Those projections have helped promote the belief among policymakers and investors that a high percentage of current oil company reserves would wind up becoming stranded assets, thus artificially – and many would contend falsely – deflating the value of their company stocks. This unfounded belief has also helped discourage banks from allocating capital to funding exploration for additional oil reserves that the world will almost certainly require in the decades to come.

Secretary Wright, in his role as leading energy policymaker for an administration more focused on dealing with the realities of America’s energy security needs than the fever dreams of the far-left climate alarm lobby, determined that investing millions of taxpayer dollars in IEA’s advocacy efforts each year was a poor use of his department’s budget. So, in an interview with Bloomberg in July, Wright said, “We will do one of two things: we will reform the way the IEA operates, or we will withdraw,” adding that his “strong preference is to reform it.”

Lo and behold, less than two months later, Javier Blas says in a September 10 Bloomberg op/ed headlined “The Myth of Peak Fossil Fuel Demand is Crumbling,” that the IEA will reincorporate its “current policies” scenario in its upcoming annual report.
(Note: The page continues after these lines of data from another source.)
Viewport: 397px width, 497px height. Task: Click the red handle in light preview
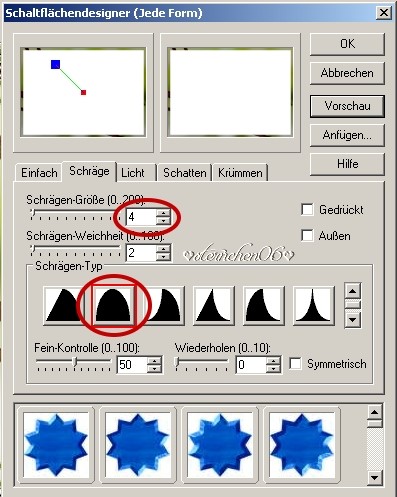pyautogui.click(x=83, y=92)
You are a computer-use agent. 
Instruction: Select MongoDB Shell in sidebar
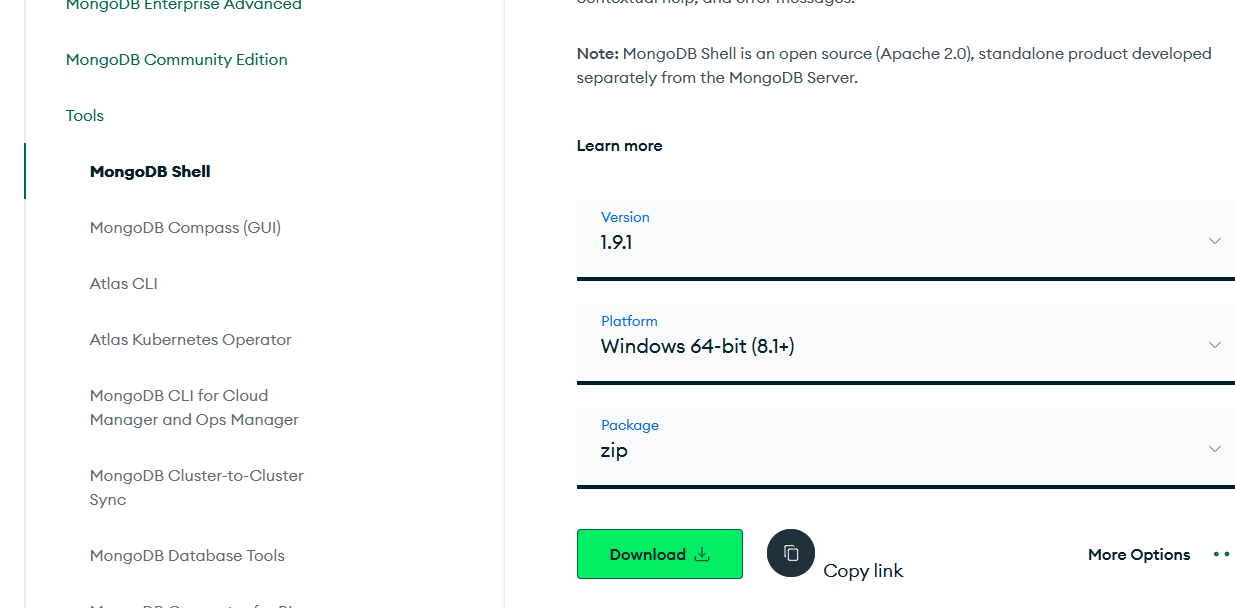pyautogui.click(x=150, y=172)
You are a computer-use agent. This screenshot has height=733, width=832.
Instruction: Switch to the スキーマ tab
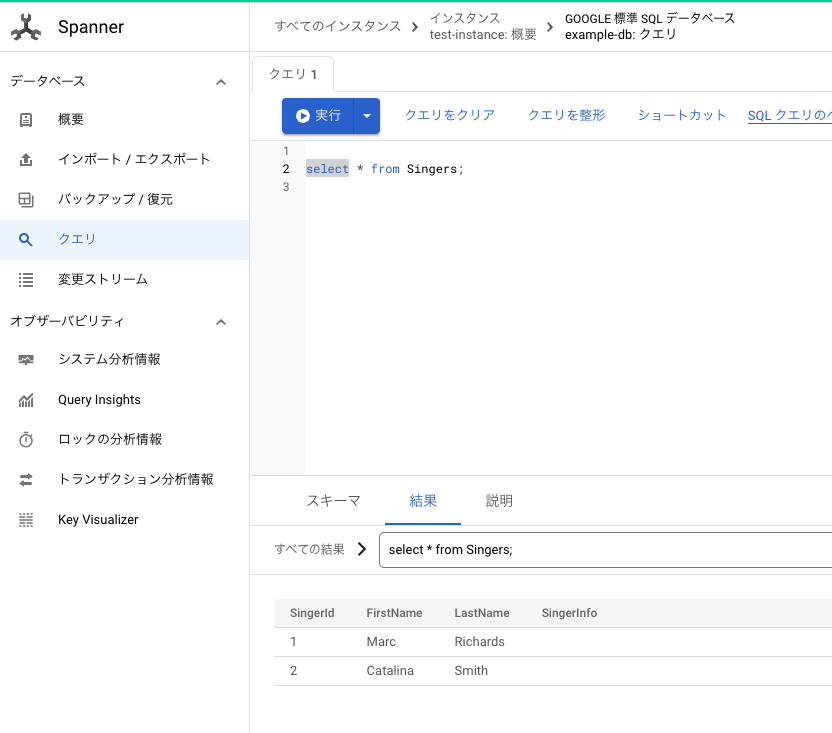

Blas notes that, “the annual report being prepared by the International Energy Agency… shows the alternative — decades more of robust fossil-fuel use, with oil and gas demand growing over the next 25 years — isn’t just possible but probable.”

On his X account, Blas posted a chart showing that, instead of projecting a “peak” of crude oil demand prior to 2030, IEA’s “current policies” scenario will be more in line with recent projections by both OPEC and ExxonMobil showing crude demand continuing to rise through the year 2050 and beyond.

Whether that is a concession to Secretary Wright’s concerns or to simple reality on the ground is not clear. Regardless, it is without question a clear about-face which hopefully signals a return by the IEA to its original mission to serve as a reliable analyst and producer of fact-based information about the global energy situation.

The global community has no shortage of well-funded advocates for the aspirational goals of the climate alarmist community. If this pending return to reality by the IEA in its upcoming annual report signals an end to its efforts to be included among that crowded field, that will be a win for everyone, regardless of the motivations behind it.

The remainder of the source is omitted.